Extracted text =

Overall, frac crews rarely run out of sand under this scenario, because most sites have room for about two stages’ worth on hand, and deliveries can come quickly if they start to run short.
Frac Speed Pushes Faster Delivery Logistics
Breakneck frac speeds are the norm these days, said Fisher, both in delivery and in pumping. For example, “Six or eight years ago, a really good frac crew with a really good sand delivery system could pump 2-3 million pounds of sand a day—and you would hear, occasionally, that one crew pumped 4 million pounds,” he recalled. That was a major exception.
“Today, they average about 4 million pounds. And the better crews are doing 5-6-7-8 [million]. We’ve had crews run 12-plus million pounds of sand in a day.” The latter amounts to 250 truckloads, as opposed to the 80 truckloads involved at the 4-million-pound level. “You could never have done that when it took 45 minutes to blow off one truckload of sand,” he said.

Raw data =
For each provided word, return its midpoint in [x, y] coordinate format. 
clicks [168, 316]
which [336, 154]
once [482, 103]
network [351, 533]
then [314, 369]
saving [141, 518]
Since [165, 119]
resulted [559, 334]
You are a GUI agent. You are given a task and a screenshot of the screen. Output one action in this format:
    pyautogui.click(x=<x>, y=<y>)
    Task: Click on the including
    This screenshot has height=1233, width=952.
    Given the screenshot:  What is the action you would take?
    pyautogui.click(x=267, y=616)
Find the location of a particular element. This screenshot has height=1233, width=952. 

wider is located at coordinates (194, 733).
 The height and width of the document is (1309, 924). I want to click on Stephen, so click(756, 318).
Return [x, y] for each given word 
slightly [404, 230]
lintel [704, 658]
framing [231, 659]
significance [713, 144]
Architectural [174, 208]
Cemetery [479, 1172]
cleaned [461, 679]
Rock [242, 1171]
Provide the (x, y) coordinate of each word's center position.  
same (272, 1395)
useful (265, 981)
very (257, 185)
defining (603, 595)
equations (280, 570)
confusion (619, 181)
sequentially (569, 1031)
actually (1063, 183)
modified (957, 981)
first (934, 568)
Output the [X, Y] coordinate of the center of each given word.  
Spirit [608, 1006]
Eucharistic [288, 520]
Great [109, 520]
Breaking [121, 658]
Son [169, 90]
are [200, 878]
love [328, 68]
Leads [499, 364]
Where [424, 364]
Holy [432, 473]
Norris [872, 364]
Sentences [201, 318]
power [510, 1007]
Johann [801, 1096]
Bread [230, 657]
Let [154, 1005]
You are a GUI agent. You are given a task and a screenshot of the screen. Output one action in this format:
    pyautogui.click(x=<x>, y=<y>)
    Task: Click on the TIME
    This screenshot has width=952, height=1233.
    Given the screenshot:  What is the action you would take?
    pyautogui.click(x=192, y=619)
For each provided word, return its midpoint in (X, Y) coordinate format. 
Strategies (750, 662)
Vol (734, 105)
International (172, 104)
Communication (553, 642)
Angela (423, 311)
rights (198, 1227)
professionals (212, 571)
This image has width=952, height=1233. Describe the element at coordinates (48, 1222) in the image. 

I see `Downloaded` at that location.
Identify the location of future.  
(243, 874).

Tasks to carry out =
a – List each daily amount of sand pumped that the frac speed text mentions.
b – In the frac speed text, how many truckloads does 12-plus million pounds of sand amount to?
c – Continue the text on frac speed and sand delivery from its last sentence.
The records are not needed for any of this.

Responses for each task =
a –
2-3 million pounds
4 million pounds
5-6-7-8 million pounds
12-plus million pounds

b – 250 truckloads.

c –
Cost vs. Quality
As noted by Bud Brigham, producers are intent on reducing transportation costs, which in the past were the main expenses in frac sand. The move to local sand has led to other changes, however, in Fisher’s estimation, as he sees a cost-and-quality-related progression.
“Sand has successively gotten to be lower quality,” he said, recalling the days of ceramic proppants about 10 years ago. Ceramics “were man-made, they were hard, they were smooth, a clean round, and they were large—20/40 or 16/30.” The industry thought those properties were necessary, even though the proppants were very expensive.
“Then you moved to white sands from Wisconsin. It’s smaller, it’s not as strong, it’s not quite as round or as smooth, so it doesn’t have quite the conductivity” of ceramics. “It was much cheaper than ceramics. So you’d just pump more white sand” to achieve the same frac results.
Brown sand came next, so colored because it’s laden with impurities that make it softer, irregularly shaped, and less conductive in the formation. It doesn’t work as well, but it’s cheaper. “So you compensate; the sand’s half the price, you go pump 30 percent more sand to make the same kind of well,” he explained.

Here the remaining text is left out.